Niamey, 2 juin 2026 – Après une première étape à Lagos auprès du géant nigérian, le nouveau président béninois Romuald Wadagni a été accueilli ce mardi par le général Tiani. Une offensive diplomatique de haut vol pour rompre deux ans de blocus et de contentieux frontaliers.
C’est une séquence que les chancelleries de la sous-région n’auraient pas osé imaginer il y a encore quelques mois. Ce mardi 2 juin, sous un soleil de plomb, les grands axes de Niamey s’étaient parés des drapeaux vert, jaune et rouge du Bénin pour saluer le passage d’un cortège historique. Sur le tarmac de l’aéroport international Diori-Hamani, le président béninois fraîchement investi, Romuald Wadagni, a été accueilli avec les honneurs militaires par le chef de l’État, le général d’armée Abdourahamane Tiani, devant des centaines de ressortissants béninois massés pour l’occasion.
Entré en fonction le 24 mai dernier, le successeur de Patrice Talon a choisi la vitesse pour imprimer sa marque. Après avoir négocié un premier pivot stratégique, ce lundi, à Lagos avec les autorités nigérianes, Romuald Wadagni consacre son deuxième déplacement au Niger. Il s’agit d’ailleurs de la toute première fois qu’un chef d’État béninois foule le sol nigérien depuis le coup d’État du 26 juillet 2023.

Le dégel après l’asphyxie
Les prémices de cette décrispation s’étaient déjà dessinées lors de l’investiture de Romuald Wadagni à Cotonou, où le Premier ministre nigérien, Ali Mahaman Lamine Zeine, avait fait le déplacement. Lundi soir, la télévision publique RTN a d’ailleurs diffusé des reportages insistant sur « les relations séculaires » entre deux « peuples frères », signifiant ainsi que le temps de l’affrontement était révolu.
La rupture s’était brutalement matérialisée au lendemain du putsch contre le président Mohamed Bazoum. En appliquant à la lettre l’embargo initial imposé par la Cedeao et en agitant la menace d’une intervention armée, l’administration Talon était devenue la bête noire du Conseil national pour la sauvegarde de la patrie (CNSP). Si Cotonou avait rouvert sa frontière dès février 2024, le Niger avait, quant à lui, obstinément maintenu son blocus, invoquant des « raisons de sécurité » et accusant le Bénin d’abriter des installations militaires françaises destinées à le déstabiliser – des allégations toujours rejetées en bloc par les autorités béninoises.
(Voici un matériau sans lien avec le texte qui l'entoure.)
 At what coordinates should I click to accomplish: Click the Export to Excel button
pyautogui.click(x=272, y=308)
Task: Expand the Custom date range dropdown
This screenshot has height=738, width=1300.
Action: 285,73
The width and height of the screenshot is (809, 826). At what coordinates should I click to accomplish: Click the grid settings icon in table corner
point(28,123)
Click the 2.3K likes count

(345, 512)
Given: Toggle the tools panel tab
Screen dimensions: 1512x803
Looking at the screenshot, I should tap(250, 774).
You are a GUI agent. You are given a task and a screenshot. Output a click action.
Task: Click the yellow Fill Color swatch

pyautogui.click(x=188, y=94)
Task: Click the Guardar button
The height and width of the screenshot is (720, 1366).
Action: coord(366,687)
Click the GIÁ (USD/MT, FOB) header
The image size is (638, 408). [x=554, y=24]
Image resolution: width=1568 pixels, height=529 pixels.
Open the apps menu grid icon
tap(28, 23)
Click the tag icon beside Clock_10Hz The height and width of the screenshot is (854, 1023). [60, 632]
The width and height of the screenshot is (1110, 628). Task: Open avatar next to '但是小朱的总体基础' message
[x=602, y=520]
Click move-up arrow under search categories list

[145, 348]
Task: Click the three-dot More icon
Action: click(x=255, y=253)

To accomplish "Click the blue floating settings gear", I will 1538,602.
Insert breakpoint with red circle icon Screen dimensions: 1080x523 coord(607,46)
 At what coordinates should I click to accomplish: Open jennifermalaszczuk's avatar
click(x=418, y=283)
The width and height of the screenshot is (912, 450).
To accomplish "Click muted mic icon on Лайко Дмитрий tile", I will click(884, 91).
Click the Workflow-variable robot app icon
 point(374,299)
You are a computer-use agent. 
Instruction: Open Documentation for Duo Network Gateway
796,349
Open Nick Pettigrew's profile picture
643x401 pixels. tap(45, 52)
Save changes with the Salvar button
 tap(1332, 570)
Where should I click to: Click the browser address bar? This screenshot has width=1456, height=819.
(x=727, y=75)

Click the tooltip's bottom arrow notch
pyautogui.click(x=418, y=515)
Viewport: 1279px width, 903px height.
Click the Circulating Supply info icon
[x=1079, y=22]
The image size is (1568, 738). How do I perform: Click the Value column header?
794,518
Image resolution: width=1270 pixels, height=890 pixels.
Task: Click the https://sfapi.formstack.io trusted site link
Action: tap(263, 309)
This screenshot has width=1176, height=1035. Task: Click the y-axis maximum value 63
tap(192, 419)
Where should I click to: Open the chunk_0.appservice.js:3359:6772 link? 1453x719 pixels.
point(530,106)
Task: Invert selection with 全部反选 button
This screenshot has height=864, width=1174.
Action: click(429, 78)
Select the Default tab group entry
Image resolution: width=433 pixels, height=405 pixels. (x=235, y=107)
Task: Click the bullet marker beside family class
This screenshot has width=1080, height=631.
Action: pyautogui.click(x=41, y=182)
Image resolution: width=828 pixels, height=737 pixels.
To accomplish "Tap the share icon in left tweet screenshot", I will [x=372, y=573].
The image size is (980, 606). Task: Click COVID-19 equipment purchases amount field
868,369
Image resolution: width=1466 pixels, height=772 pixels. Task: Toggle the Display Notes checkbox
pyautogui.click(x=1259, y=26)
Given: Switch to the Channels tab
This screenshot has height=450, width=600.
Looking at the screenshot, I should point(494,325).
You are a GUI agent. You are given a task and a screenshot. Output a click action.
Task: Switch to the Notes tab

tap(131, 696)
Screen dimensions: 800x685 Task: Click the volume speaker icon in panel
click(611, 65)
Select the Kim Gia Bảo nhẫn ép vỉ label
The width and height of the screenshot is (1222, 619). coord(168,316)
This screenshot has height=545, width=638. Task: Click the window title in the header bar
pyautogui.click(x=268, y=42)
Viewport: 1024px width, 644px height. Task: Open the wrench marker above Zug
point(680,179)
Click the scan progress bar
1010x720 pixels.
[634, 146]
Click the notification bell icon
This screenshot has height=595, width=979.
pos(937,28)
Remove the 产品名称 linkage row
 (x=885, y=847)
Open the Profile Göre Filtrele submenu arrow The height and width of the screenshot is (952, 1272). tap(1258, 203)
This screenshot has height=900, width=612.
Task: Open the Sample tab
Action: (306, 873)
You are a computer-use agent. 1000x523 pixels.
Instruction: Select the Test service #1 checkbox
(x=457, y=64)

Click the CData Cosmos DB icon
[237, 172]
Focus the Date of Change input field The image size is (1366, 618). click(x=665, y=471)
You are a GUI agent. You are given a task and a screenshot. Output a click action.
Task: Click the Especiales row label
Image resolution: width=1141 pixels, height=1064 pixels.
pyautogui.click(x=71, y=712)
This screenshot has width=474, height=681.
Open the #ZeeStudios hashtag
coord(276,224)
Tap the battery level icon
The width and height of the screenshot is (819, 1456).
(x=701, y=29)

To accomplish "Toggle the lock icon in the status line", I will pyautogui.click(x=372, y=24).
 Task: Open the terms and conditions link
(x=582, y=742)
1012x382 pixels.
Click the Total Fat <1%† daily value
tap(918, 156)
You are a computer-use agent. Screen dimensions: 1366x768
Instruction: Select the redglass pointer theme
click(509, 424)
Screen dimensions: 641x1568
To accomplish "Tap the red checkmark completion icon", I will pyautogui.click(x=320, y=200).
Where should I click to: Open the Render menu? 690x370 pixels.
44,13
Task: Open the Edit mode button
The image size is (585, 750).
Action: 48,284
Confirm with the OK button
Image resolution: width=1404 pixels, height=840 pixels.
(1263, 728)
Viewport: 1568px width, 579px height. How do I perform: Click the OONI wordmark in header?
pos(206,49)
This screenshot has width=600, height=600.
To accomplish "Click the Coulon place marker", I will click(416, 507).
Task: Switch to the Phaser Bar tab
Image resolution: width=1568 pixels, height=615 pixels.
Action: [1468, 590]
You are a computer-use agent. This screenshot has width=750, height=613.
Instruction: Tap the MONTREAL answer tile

L’impératif de l’or noir et du parc W
Derrière les sourires protocolaires de Niamey, le pragmatisme économique et le réalisme sécuritaire dictent ce rapprochement. En effet, le nœud gordien des discussions repose sur le fonctionnement du pipeline géant acheminant le brut nigérien d’Agadem jusqu’au port béninois de Sèmè-Kpodji. Les blocages à répétition et les tensions politiques avaient grippé ce corridor d’exportation vital : le Niger a un besoin impérieux de recouvrer ses revenus pétroliers, tandis que le Bénin dépend des droits de transit pour alimenter ses caisses publiques.
Le second volet, indissociable du premier, concerne la sécurité. Le nord du Bénin subit de plein fouet les incursions meurtrières de groupes djihadistes armés venus du Sahel. Les échanges entre le général Tiani, figure de proue de l’Alliance des États du Sahel (AES), et le président Wadagni visent donc à jeter les bases d’une coopération militaire le long de leur frontière commune, en particulier dans la zone du parc W, un sanctuaire écologique devenu progressivement une zone de non-droit.
L’offensive diplomatique de Romuald Wadagni ne s’arrêtera pas là. Dès la fin de ses entretiens à Niamey, il s’envolera pour Ouagadougou afin d’y rencontrer le capitaine Ibrahim Traoré, avant de poursuivre sa route vers Lomé, Abidjan et Accra. En choisissant le dialogue direct plutôt que la politique de la chaise vide, le nouveau dirigeant béninois tente ainsi de redessiner les équilibres régionaux. Reste à savoir si cette diplomatie des premiers jours se traduira rapidement par l’acte le plus attendu par les populations : la réouverture effective de la frontière terrestre aux marchandises.